I said:
In libpci_access-016/src/hurd_pci.c, there is enum_devices that I think may be a recursive scan of PCI devices
Looks like I was a bit wrong here.
Because the comment says it scan the filesystem... which I now presume is:
/servers/bus/pci
[domain:]bus:device.function
domain: /servers/bus/pci/0000 is not shown by lspci.
Like in qemu I have:
root@debian:/servers/bus/pci/0000/00/00/0# lspci
00:00.0 Host bridge: Intel Corporation 440FX - 82441FX PMC [Natoma] (rev 02)
00:01.0 ISA bridge: Intel Corporation 82371SB PIIX3 ISA [Natoma/Triton II]
00:01.1 IDE interface: Intel Corporation 82371SB PIIX3 IDE [Natoma/Triton II]
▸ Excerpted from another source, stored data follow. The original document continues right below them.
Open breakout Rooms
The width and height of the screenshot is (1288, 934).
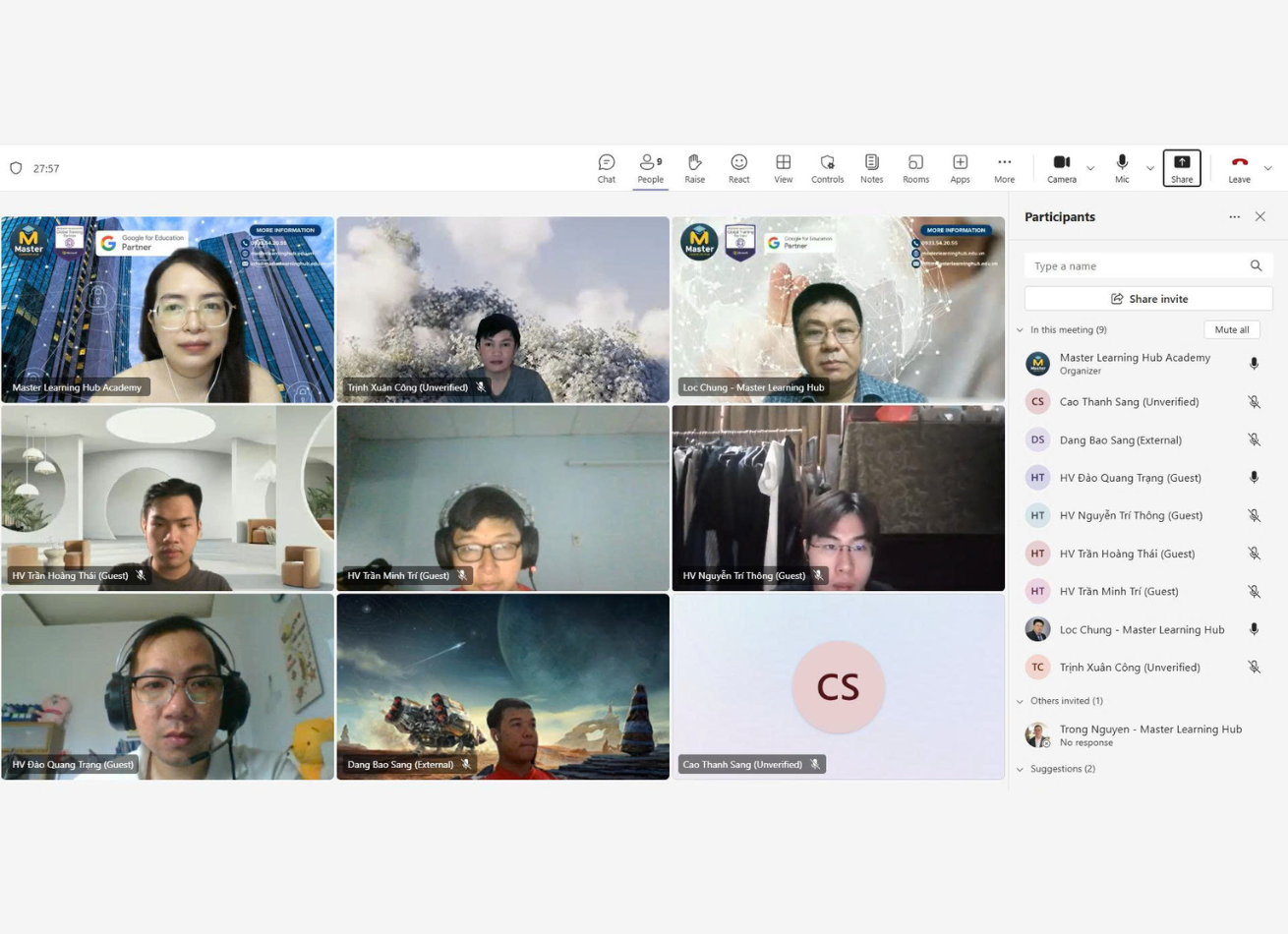point(915,168)
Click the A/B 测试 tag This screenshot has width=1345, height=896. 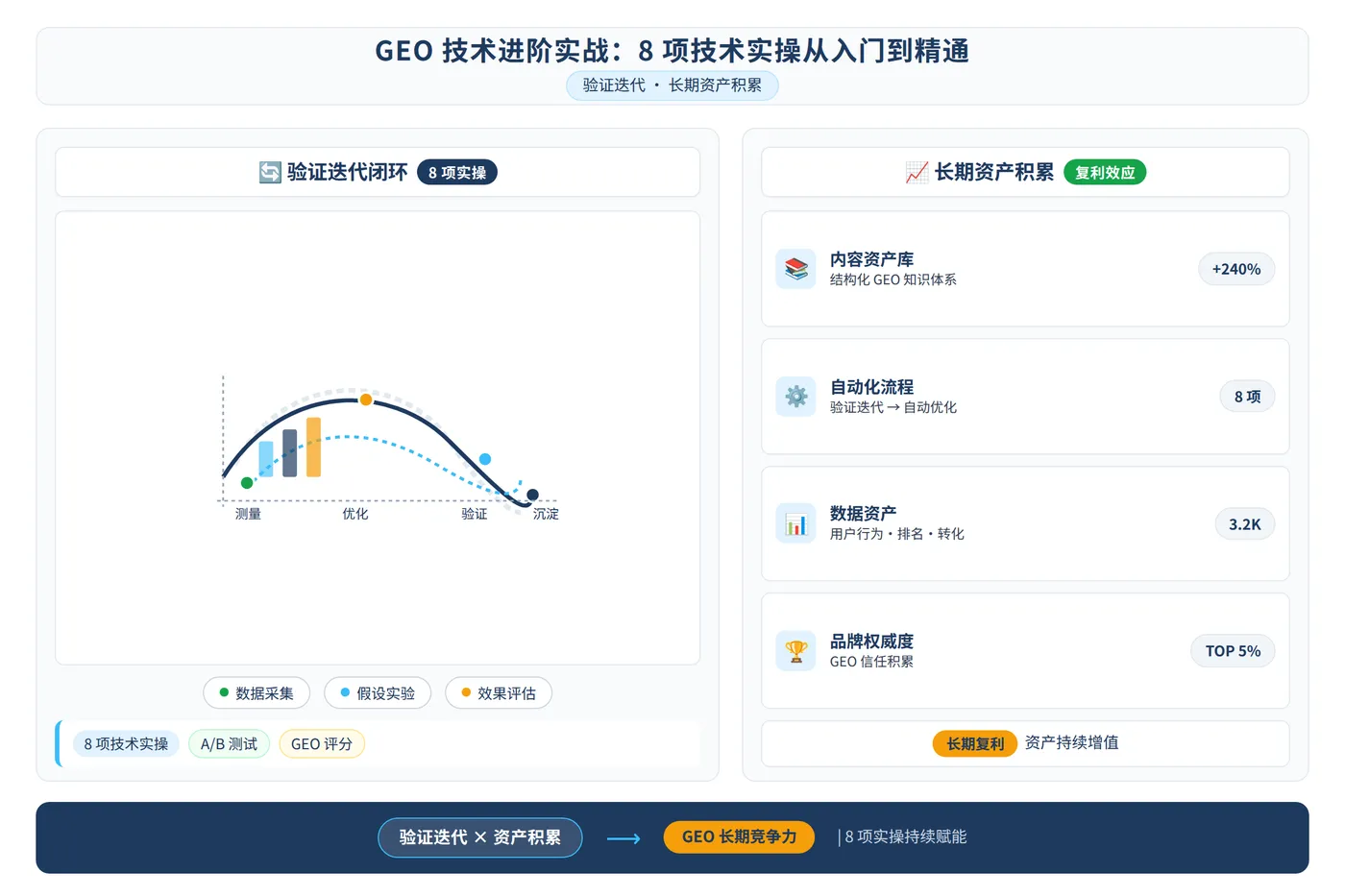tap(229, 744)
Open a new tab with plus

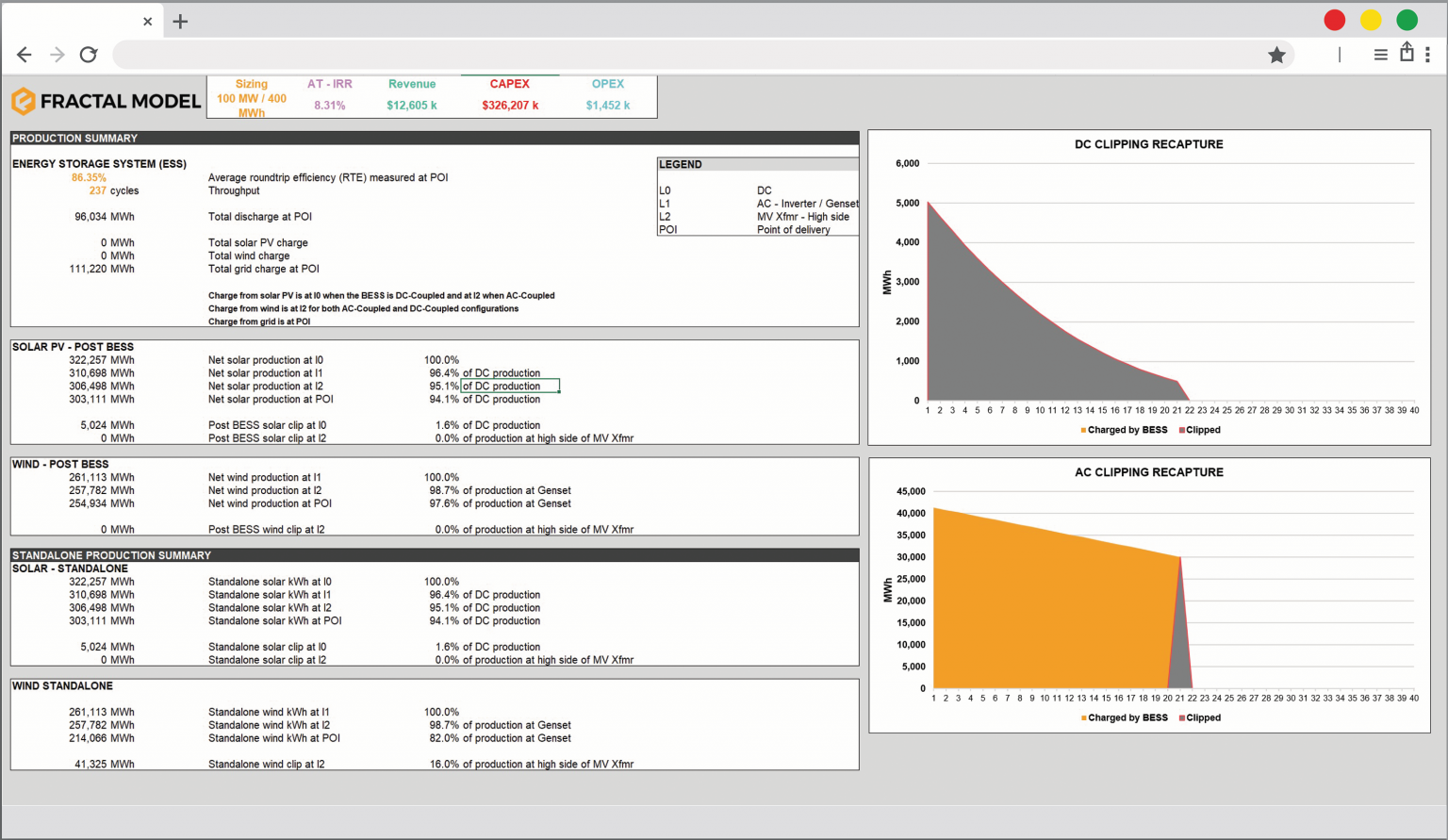180,21
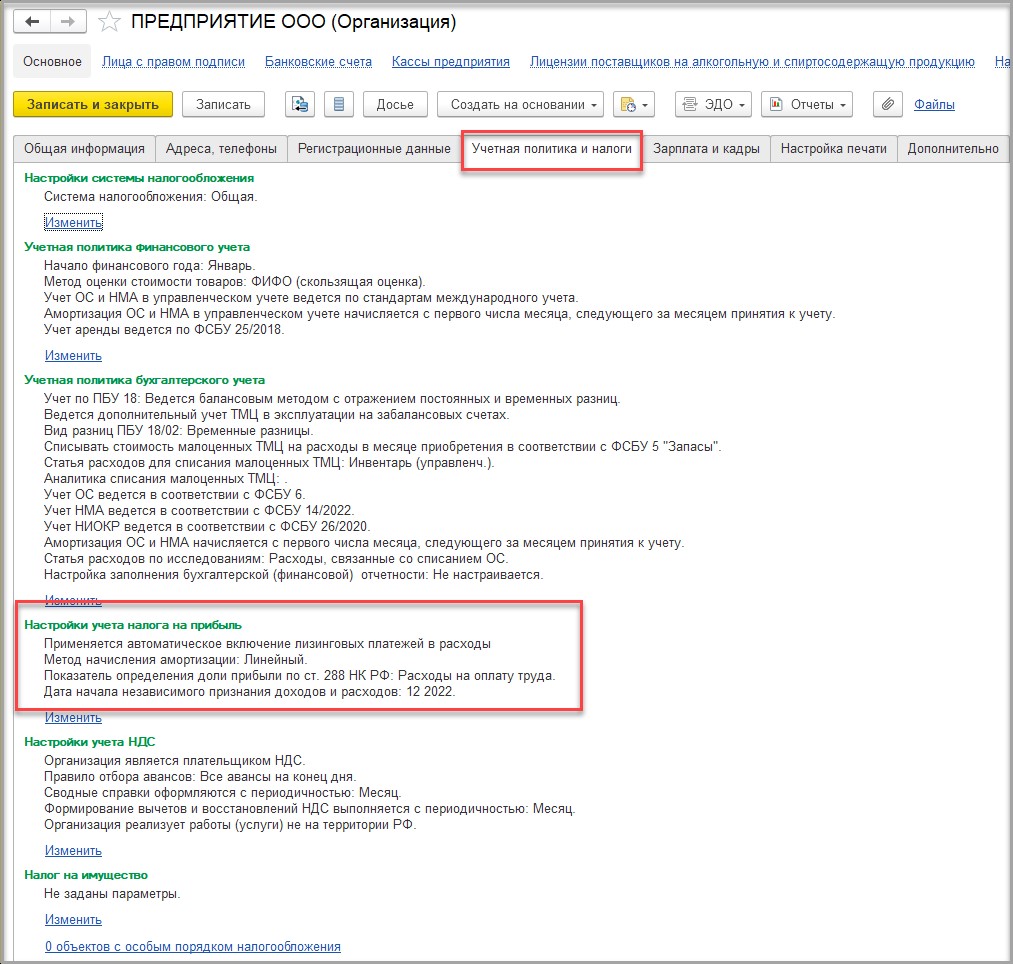This screenshot has height=964, width=1013.
Task: Expand the Создать на основании dropdown
Action: [524, 104]
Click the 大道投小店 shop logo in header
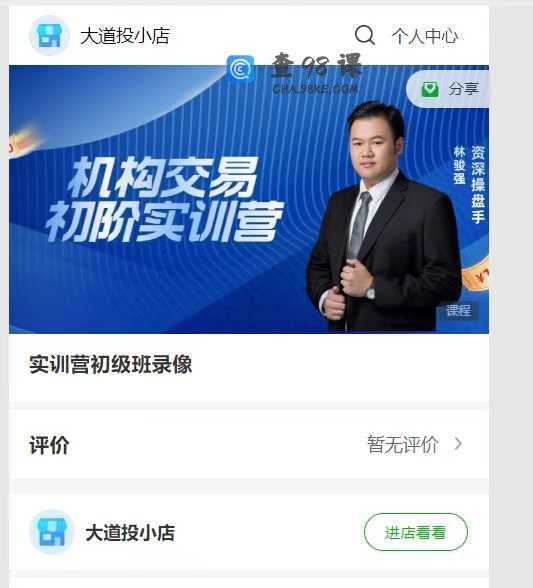 [50, 36]
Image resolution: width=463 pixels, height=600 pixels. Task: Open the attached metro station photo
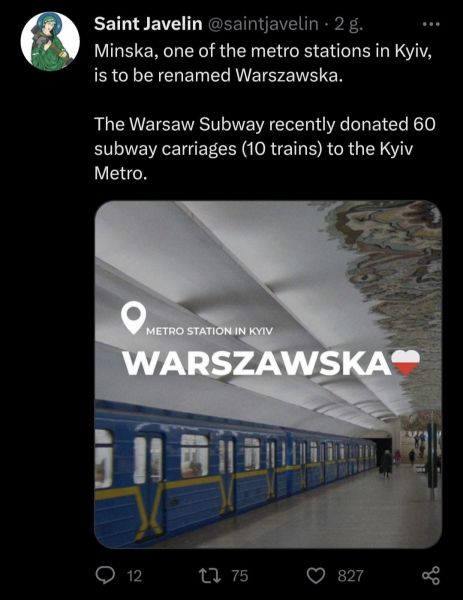[x=268, y=374]
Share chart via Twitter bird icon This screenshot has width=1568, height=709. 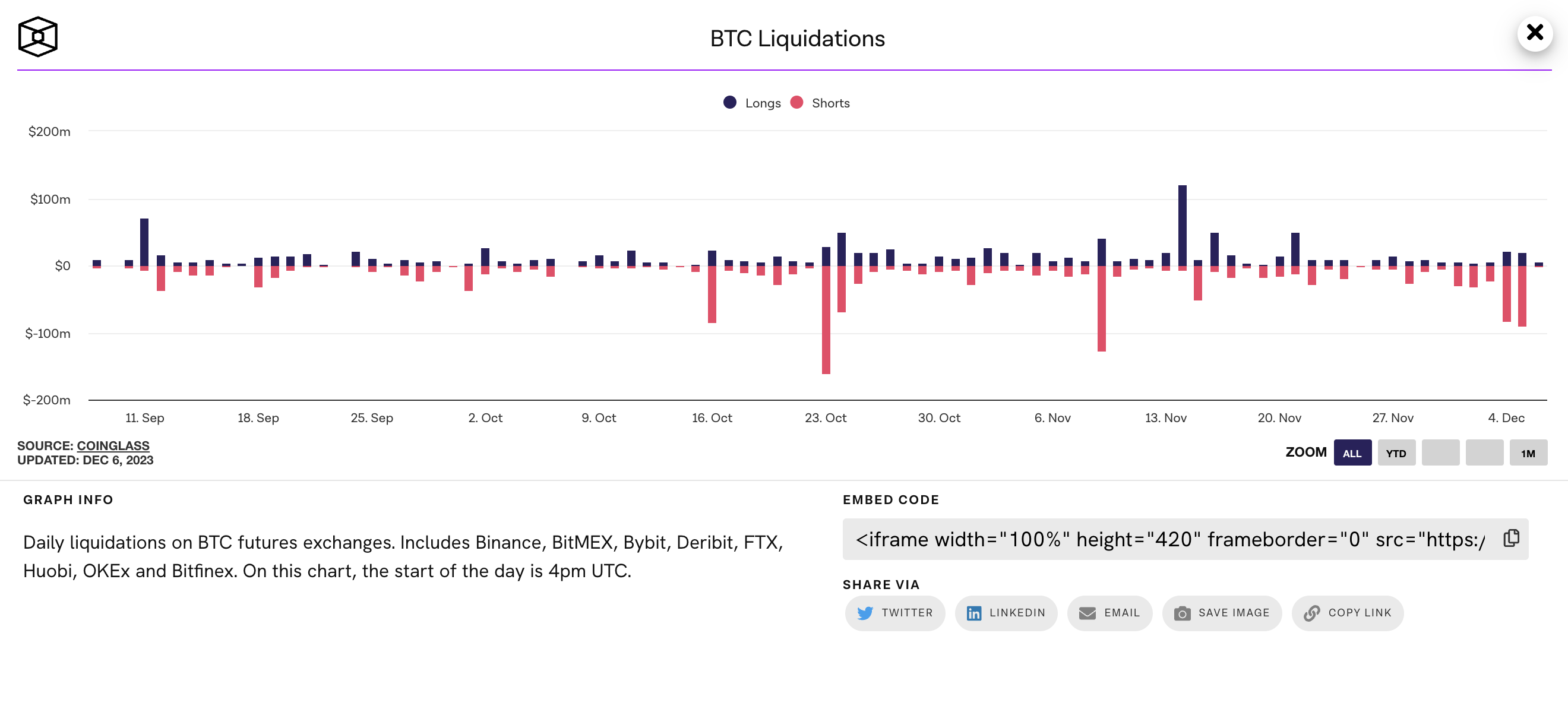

00:01.3 Bridge: Intel Corporation 82371AB/EB/MB PIIX4 ACPI (rev 03)
00:02.0 VGA compatible controller: Device 1234:1111 (rev 02)
The first value: 00 is the bus, and here there is just one.
There is 3 devices on bus 00:
-00 is 440FX
-01 is 82371 chip
-02 is VGA card
The 01 device on bus 00, has 3 functions:
-0 ISA bridge
-1 IDE interface
-3 Bridge
Like the bridge (bus:00, devices 01, function 3): would be on:
root@debian:/servers/bus/pci/0000/00/01/3# ls -lh
total 8.0K
-rw-rw---- 2 root root 256 Oct 26 12:16 config
root@debian:/servers/bus/pci/0000/00/01/3#
Seems all functions of devices have at least ths 256 bytes config.
But the can contains regions files, rom, each can be 16Mib long, so it can become a bit big.
My initial idea was to create a tar.gz file of the /servers/bus/pci/ directory as a kind of scanned "real" pci scan.
This kind of confirms the problem cannot be in this detection itself, because there cannot be four: /servers/bus/pci/0000/00/01/03 files.
I now believe the pci scan I was searching for is more in the:
libpci/libpciaccess-0.16/src/x86_pci.c:
/* Recursively scan bus number `bus' */
static error_t
pci_system_x86_scan_bus (uint8_t bus)
Which I am kind beginning to look at.